**Challenge:** Reproduce the data below line for line, changing nothing.

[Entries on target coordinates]

*****

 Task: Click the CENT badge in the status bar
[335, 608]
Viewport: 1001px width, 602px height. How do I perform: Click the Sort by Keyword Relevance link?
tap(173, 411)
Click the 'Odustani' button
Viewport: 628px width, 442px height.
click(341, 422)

*****

**Answer to the exercise:**
 Task: Click the CENT badge in the status bar
[335, 608]
Viewport: 1001px width, 602px height. How do I perform: Click the Sort by Keyword Relevance link?
tap(173, 411)
Click the 'Odustani' button
Viewport: 628px width, 442px height.
click(341, 422)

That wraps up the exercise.